When complex conditions are input into the grid as an initial state, the oscillators collide their waves against one another and autonomously transition to a synchronized state with the lowest energy state (indicating the optimal solution) within 45 nanoseconds. While a CPU is still calculating matrix elements one by one, the spin waves instantaneously envelop the entire network, forming the shape of the answer in a single instant. Because it operates in an extremely high frequency band of tens of GHz, it completely bypasses the processing bottlenecks inherent to conventional computing at a physical dimension.

Currently, in the race to develop next-generation computers specialized for optimization problems, quantum annealing using superconducting circuits and optical computing utilizing light interference are leading the pack. However, superconducting methods require massive cooling equipment to maintain near-absolute-zero temperature environments, while optical methods face a wall in extreme miniaturization on chips due to the wavelength of light. In contrast, this architecture using spin waves holds decisive advantages: it can be expected to operate at room temperature and enables high-density integration at the nanoscale.

Furthermore, applications as physical reservoir computing for AI are also within scope. Time-series data such as audio waveforms or stock price fluctuations can be fed into this oscillator network (the "reservoir"). The 100,000 oscillators interfere with each other in complex ways, instantaneously transforming the input data into high-dimensional patterns. At the output layer, it suffices to simply read the complex wave shapes formed in the reservoir and perform linear classification. Because the bulk of the computation can be "outsourced" to the physical phenomenon itself, this opens a path to dramatically reducing the power consumption required for AI training and inference.

Challenges in Physical Control for Evolution into a Programmable Computing Device

The hardware foundation of complete synchronization at the scale of 100,000 units has been established. The next necessary step is to build "write" and "read" interfaces to freely operate this powerful physical system as a general-purpose computing device.

The current grid demonstrates the stage at which countless oscillators converge into a single homogeneous synchronized state.
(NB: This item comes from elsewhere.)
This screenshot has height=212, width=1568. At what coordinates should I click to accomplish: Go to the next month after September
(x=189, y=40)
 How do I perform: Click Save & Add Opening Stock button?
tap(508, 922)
To evolve this into a programmable computing device, methods must be established to independently adjust the frequency and phase of individual nano-oscillators, as well as the coupling strength between oscillators, using external currents or magnetic fields. How to load time-varying dynamic data onto the input signal (drive current) and draw out the grid's nonlinear response holds the key to the practical implementation of physical reservoir computing.
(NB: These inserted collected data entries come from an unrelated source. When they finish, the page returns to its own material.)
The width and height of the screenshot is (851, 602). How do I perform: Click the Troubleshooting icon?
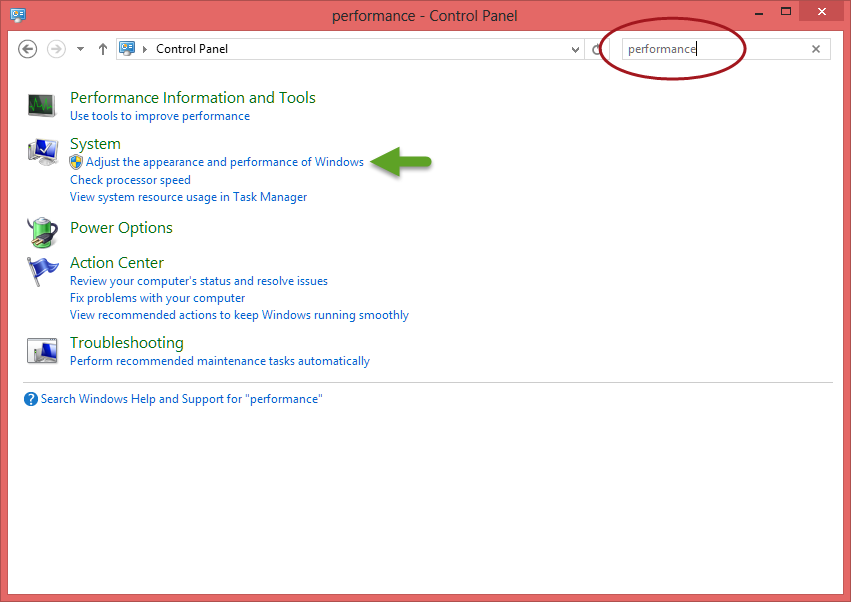click(42, 350)
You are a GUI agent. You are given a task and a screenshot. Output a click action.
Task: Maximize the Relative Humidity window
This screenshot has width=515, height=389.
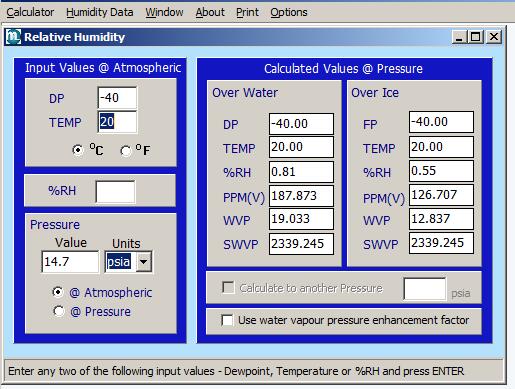point(476,37)
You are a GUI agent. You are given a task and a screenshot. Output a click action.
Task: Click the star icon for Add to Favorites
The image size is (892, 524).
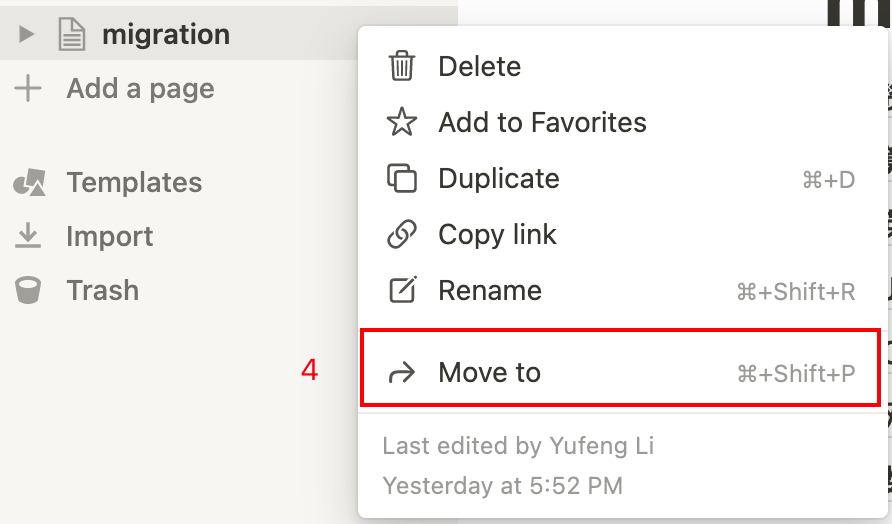point(401,123)
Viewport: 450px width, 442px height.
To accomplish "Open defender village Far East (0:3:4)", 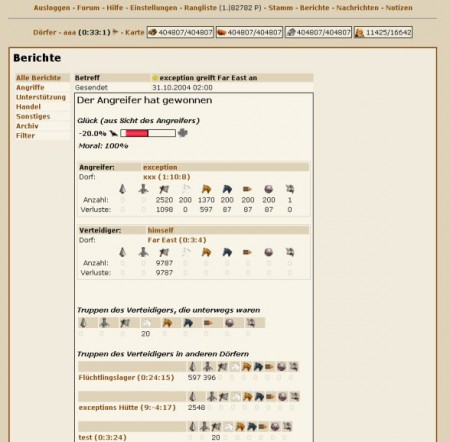I will (177, 240).
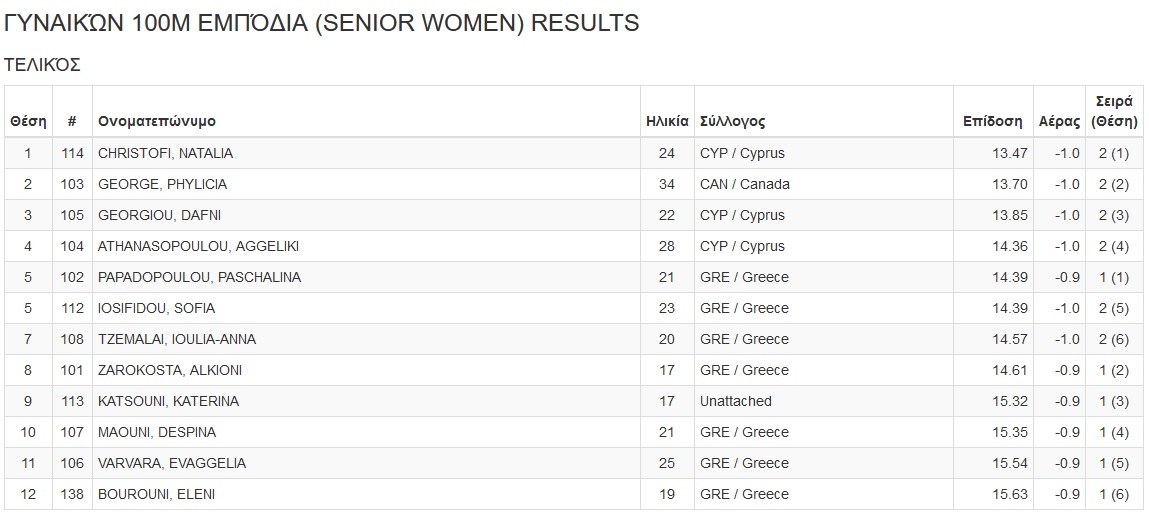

Hurdles also remain on the manufacturing front for the path to societal implementation. Questions remain about how to integrate this new three-layer structure with the existing silicon CMOS processes that underpin today's semiconductor industry, and how to mass-produce it with good yield. The research team envisions a roadmap to demonstrate a small-scale prototype chip compatible with CMOS processes within the next few years, with full-scale deployment to data centers and edge AI devices targeted on a decade-long timescale from there.
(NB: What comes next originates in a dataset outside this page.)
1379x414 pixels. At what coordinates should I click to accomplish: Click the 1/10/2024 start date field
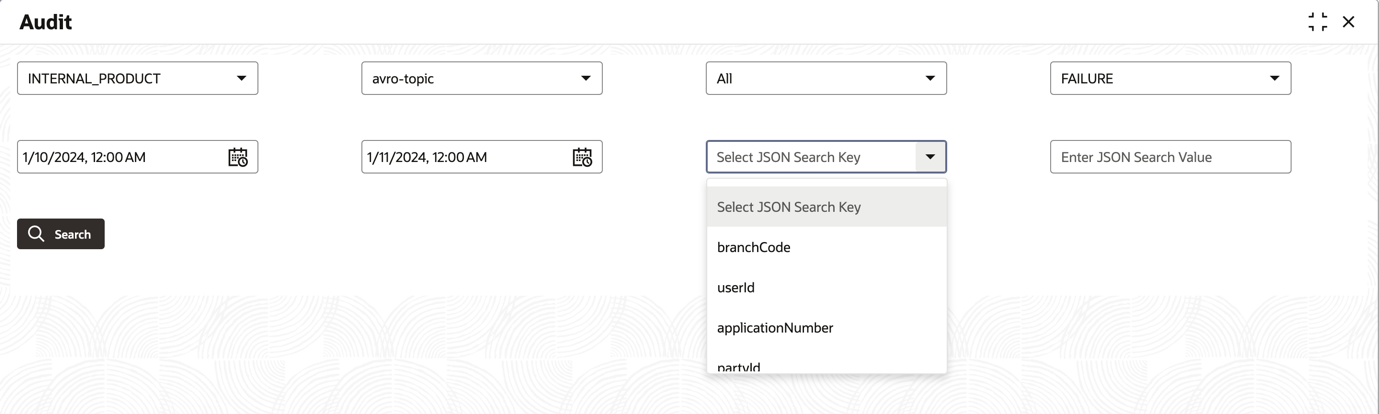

For over half a century, humanity has forcefully advanced computational power on the playing field of silicon, by relentlessly shrinking transistors through brute-force miniaturization. This nano-oscillator network, which completes computation simply by propagating spin waves without moving electrons, represents a powerful paradigm shift that replaces that very playing field itself. The era of suffering under the heat wall while squandering enormous amounts of power will eventually come to an end, through the quiet ripples that spread out in just 45 nanoseconds.